A perfect day. Took rests so my knees were better. Was walking with 7 men—4 Spaniards and three Czech's, so I didn't know how I was going to use the bathroom which I needed desperately. They stopped for sandwiches, so I went "exploring" and the problem was thus settled satisfactorily. At Irache—a monastery—we stopped to fill up our water bottles, and what should come out of the fountain but wine! A lovely treat! This afternoon the sun came out. Hurrah!!!! I've been practicing my Spanish a lot—I love the language so much.

So far it has rained one day, which was actually quite fun, because all the pilgrims ended up staying for lunch at one bar. So we all crowded in, steaming and wet, and ordered hot chocolate and coffee. A pile of sticks and wet rain-jackets by the door—all sorts of pack-sacks lying about. Great fun.

There is an old Italian pilgrim with a pipe and fat journal. I like walking with him because he goes at such a compfortable pace, yet we can't really communicate. Thus, there is no need to be chatty and yet I can enjoy the smell of tobacco!

(JPPII died. I just found out at mass.)

Trick to the trail: Eat heavy. Drink heavier. Walk hard. Sleep long and deep.

(I have a water bottle filled with wine now.)

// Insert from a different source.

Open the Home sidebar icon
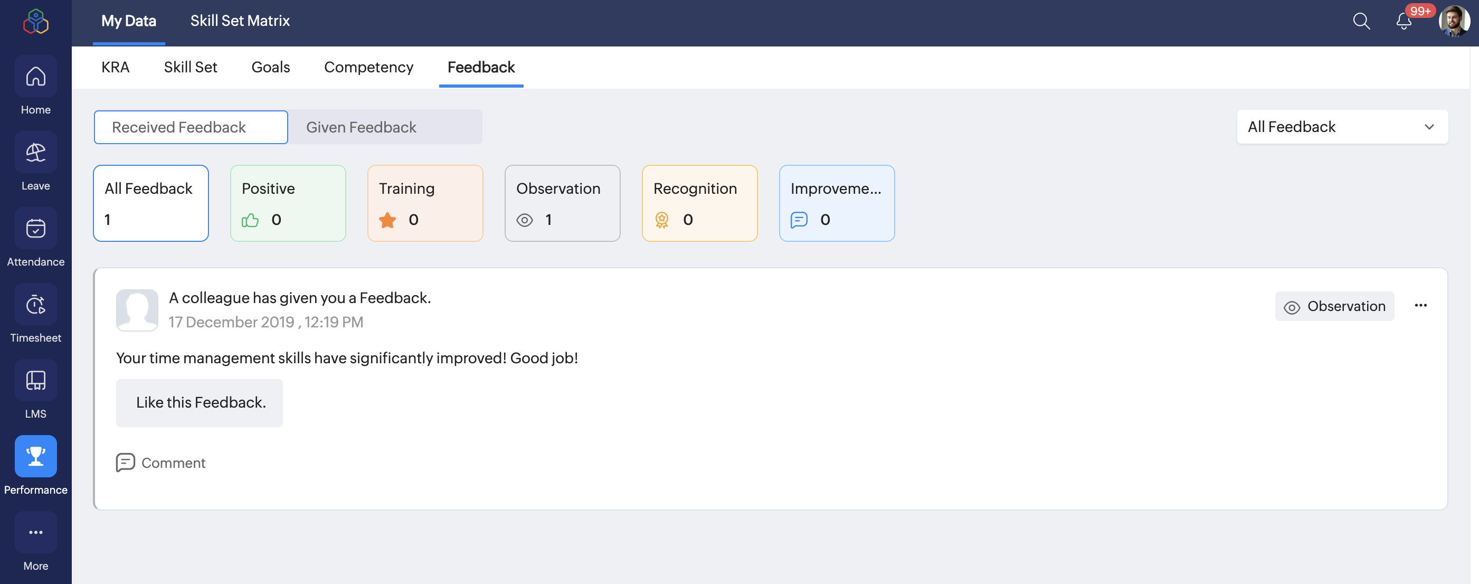1479x584 pixels. pos(36,77)
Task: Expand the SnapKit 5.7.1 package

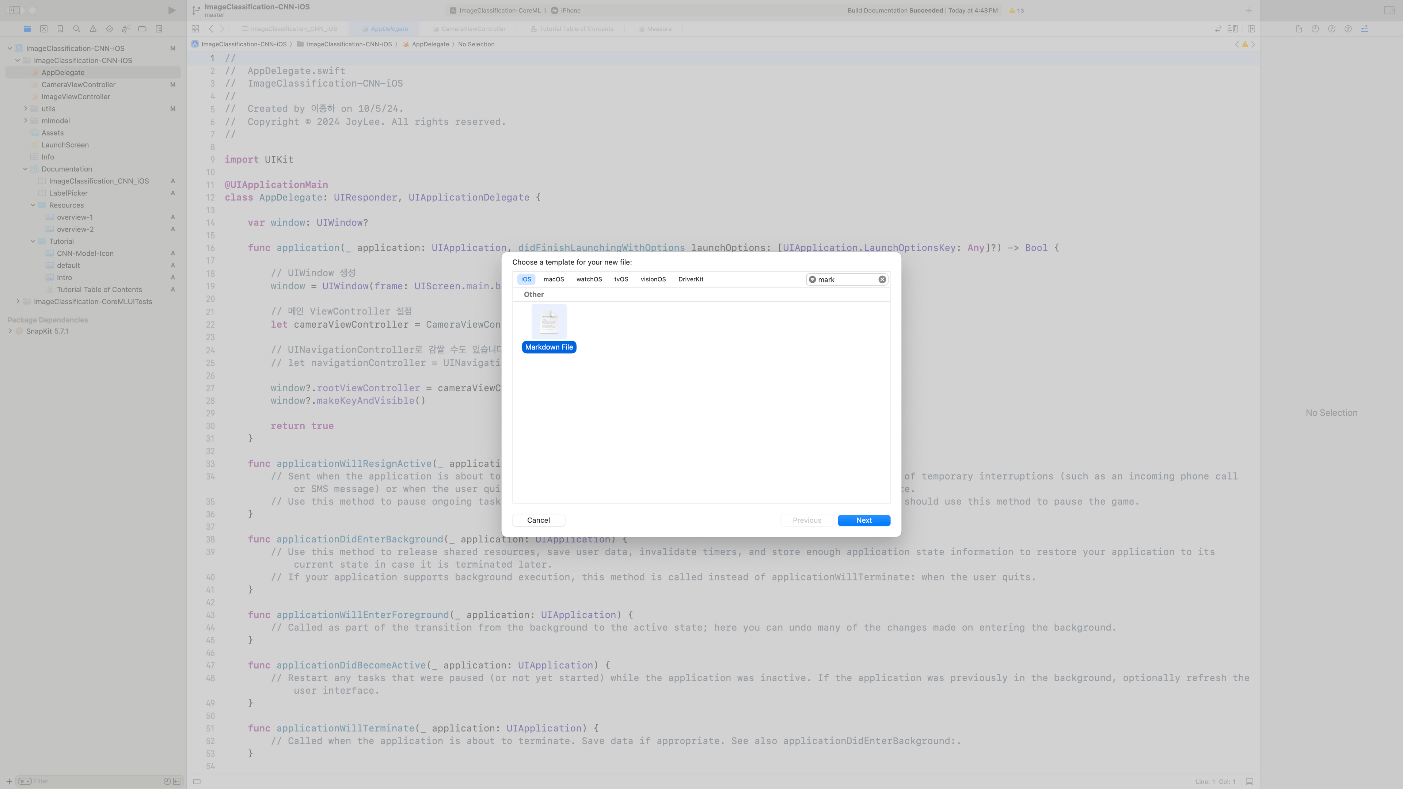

We have been passing Medieval ruins, olive orchards, and luscious green fields. Birds chirp. I wave at horses (and Spaniards) and chat with the other pilgrims. We stayed in the funniest hostel last night—the chica there played Abba music and almost every pilgrim I have met on the trail converged there. We all ate breakfast together—hot chocolate and biscuits. She kept burning incense which is pretty reasonable seeing as the place was perpetually inundated with smelly pilgrims!